What you should do
Repeat exactly the opening lines of the records, ending with the line that contains "You are a computer-use agent. Screen".
START Input records
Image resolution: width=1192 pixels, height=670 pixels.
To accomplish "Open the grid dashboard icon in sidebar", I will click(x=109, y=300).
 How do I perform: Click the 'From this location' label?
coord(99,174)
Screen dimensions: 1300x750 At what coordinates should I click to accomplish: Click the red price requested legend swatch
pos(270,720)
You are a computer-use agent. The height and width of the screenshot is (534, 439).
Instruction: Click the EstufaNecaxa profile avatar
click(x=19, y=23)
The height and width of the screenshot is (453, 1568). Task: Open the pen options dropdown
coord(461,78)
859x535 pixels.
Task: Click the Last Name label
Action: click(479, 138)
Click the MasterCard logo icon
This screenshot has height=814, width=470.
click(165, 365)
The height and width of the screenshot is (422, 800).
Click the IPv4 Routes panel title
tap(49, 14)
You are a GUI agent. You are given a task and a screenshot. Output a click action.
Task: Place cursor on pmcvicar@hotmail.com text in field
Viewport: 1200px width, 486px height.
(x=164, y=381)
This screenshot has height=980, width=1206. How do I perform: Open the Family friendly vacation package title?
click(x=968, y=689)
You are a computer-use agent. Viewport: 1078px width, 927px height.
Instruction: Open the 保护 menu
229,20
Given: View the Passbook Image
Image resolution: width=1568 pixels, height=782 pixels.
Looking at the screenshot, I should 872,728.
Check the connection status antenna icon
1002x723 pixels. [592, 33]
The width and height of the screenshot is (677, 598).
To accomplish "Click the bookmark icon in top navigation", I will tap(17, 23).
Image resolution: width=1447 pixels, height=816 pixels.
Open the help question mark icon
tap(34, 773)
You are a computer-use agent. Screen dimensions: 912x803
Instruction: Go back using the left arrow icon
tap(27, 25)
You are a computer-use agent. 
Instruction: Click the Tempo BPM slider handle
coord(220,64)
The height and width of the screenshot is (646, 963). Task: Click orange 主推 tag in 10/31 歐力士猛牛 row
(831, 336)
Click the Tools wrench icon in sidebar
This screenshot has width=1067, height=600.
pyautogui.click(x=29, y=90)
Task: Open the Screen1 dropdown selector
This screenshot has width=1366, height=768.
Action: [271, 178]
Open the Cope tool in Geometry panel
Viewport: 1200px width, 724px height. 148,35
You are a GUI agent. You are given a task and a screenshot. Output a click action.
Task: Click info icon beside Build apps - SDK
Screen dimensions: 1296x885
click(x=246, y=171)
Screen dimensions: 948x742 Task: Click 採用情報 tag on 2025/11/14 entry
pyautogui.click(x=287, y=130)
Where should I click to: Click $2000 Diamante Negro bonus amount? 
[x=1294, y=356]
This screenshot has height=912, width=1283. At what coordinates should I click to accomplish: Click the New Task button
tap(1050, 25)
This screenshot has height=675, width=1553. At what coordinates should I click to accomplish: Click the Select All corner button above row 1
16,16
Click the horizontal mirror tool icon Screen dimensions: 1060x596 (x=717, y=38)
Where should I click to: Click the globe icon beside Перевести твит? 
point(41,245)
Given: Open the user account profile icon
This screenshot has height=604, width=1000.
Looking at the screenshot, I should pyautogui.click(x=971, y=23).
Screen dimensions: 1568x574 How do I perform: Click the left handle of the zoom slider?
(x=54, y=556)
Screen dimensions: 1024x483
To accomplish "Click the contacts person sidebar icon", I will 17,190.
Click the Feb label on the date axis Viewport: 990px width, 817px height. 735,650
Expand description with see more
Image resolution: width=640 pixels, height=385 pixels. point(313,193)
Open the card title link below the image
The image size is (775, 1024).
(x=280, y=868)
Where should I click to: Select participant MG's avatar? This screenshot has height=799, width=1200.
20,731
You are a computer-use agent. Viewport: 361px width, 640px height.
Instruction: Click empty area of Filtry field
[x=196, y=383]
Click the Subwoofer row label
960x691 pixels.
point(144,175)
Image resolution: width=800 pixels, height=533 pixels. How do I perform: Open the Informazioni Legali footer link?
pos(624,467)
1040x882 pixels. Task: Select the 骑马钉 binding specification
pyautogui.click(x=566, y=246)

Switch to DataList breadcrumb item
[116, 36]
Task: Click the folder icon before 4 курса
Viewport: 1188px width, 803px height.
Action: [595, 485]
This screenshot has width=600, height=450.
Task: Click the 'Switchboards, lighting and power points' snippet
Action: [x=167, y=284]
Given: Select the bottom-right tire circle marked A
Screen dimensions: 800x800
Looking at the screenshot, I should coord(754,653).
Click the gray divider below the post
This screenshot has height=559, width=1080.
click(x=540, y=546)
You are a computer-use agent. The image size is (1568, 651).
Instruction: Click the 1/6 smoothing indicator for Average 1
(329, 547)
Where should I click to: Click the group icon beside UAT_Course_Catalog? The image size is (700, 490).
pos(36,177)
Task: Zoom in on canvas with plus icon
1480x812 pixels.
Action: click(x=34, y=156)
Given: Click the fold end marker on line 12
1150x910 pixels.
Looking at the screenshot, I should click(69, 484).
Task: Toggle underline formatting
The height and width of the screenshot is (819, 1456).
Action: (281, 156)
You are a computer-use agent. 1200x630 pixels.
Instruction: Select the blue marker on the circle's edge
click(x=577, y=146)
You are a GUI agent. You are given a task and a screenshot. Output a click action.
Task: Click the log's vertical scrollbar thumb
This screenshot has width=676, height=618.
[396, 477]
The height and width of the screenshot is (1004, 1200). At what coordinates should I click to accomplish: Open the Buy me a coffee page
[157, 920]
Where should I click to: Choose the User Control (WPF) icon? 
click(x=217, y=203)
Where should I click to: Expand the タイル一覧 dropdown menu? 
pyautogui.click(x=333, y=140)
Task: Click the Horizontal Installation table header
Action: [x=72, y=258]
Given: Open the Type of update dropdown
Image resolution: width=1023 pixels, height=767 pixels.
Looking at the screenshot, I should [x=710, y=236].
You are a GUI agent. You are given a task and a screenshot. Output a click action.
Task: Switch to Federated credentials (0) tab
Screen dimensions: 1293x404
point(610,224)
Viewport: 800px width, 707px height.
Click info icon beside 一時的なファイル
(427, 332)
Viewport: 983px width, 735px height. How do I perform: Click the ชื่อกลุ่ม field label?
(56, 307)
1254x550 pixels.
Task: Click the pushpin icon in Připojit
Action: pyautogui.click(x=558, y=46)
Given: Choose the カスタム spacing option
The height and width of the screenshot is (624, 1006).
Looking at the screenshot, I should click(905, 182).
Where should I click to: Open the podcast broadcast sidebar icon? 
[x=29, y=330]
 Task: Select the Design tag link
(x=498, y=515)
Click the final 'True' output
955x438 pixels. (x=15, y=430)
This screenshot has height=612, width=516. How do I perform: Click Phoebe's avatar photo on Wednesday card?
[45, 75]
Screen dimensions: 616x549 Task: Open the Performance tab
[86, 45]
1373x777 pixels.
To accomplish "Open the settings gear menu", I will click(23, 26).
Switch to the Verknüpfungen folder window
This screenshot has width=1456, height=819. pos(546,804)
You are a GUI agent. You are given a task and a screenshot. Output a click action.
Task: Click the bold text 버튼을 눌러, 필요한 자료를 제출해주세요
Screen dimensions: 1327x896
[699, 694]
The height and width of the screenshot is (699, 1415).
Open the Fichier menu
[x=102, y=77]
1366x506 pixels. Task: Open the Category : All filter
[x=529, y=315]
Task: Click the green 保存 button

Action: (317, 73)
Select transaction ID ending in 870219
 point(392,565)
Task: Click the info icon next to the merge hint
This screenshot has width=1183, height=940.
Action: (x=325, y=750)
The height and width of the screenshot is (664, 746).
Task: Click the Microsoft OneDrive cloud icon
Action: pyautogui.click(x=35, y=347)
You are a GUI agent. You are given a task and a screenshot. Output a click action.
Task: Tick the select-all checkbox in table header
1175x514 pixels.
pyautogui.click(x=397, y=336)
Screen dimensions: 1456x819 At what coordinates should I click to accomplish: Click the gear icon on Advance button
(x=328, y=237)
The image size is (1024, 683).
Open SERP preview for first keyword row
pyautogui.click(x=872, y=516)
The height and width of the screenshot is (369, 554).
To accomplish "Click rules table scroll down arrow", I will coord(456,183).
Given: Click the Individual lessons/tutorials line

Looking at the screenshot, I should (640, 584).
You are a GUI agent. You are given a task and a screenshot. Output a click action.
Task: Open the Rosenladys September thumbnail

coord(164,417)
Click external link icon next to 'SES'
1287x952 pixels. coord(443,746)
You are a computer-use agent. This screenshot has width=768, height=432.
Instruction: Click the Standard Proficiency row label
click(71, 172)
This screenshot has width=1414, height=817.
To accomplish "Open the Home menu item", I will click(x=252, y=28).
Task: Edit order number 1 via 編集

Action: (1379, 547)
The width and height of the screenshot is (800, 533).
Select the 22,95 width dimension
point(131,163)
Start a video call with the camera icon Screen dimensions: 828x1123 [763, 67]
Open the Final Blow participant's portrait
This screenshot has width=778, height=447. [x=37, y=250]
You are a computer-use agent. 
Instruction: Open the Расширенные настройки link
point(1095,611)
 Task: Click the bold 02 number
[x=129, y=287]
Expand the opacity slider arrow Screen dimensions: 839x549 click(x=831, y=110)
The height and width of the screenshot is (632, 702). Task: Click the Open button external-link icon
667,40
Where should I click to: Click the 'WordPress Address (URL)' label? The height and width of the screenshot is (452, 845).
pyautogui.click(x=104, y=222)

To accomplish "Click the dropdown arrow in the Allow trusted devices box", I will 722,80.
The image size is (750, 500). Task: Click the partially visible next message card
END Input records
Solution
Image resolution: width=1192 pixels, height=670 pixels.
To accomplish "Open the grid dashboard icon in sidebar", I will click(x=109, y=300).
 How do I perform: Click the 'From this location' label?
coord(99,174)
Screen dimensions: 1300x750 At what coordinates should I click to accomplish: Click the red price requested legend swatch
pos(270,720)
You are a computer-use agent. The height and width of the screenshot is (534, 439).
Instruction: Click the EstufaNecaxa profile avatar
click(x=19, y=23)
The height and width of the screenshot is (453, 1568). Task: Open the pen options dropdown
coord(461,78)
859x535 pixels.
Task: Click the Last Name label
Action: click(479, 138)
Click the MasterCard logo icon
This screenshot has height=814, width=470.
click(165, 365)
The height and width of the screenshot is (422, 800).
Click the IPv4 Routes panel title
tap(49, 14)
You are a GUI agent. You are given a task and a screenshot. Output a click action.
Task: Place cursor on pmcvicar@hotmail.com text in field
Viewport: 1200px width, 486px height.
(x=164, y=381)
This screenshot has height=980, width=1206. How do I perform: Open the Family friendly vacation package title?
click(x=968, y=689)
You are a computer-use agent. Viewport: 1078px width, 927px height.
Instruction: Open the 保护 menu
229,20
Given: View the Passbook Image
Image resolution: width=1568 pixels, height=782 pixels.
Looking at the screenshot, I should 872,728.
Check the connection status antenna icon
1002x723 pixels. [592, 33]
The width and height of the screenshot is (677, 598).
To accomplish "Click the bookmark icon in top navigation", I will tap(17, 23).
Image resolution: width=1447 pixels, height=816 pixels.
Open the help question mark icon
tap(34, 773)
You are a computer-use agent. Screen dimensions: 912x803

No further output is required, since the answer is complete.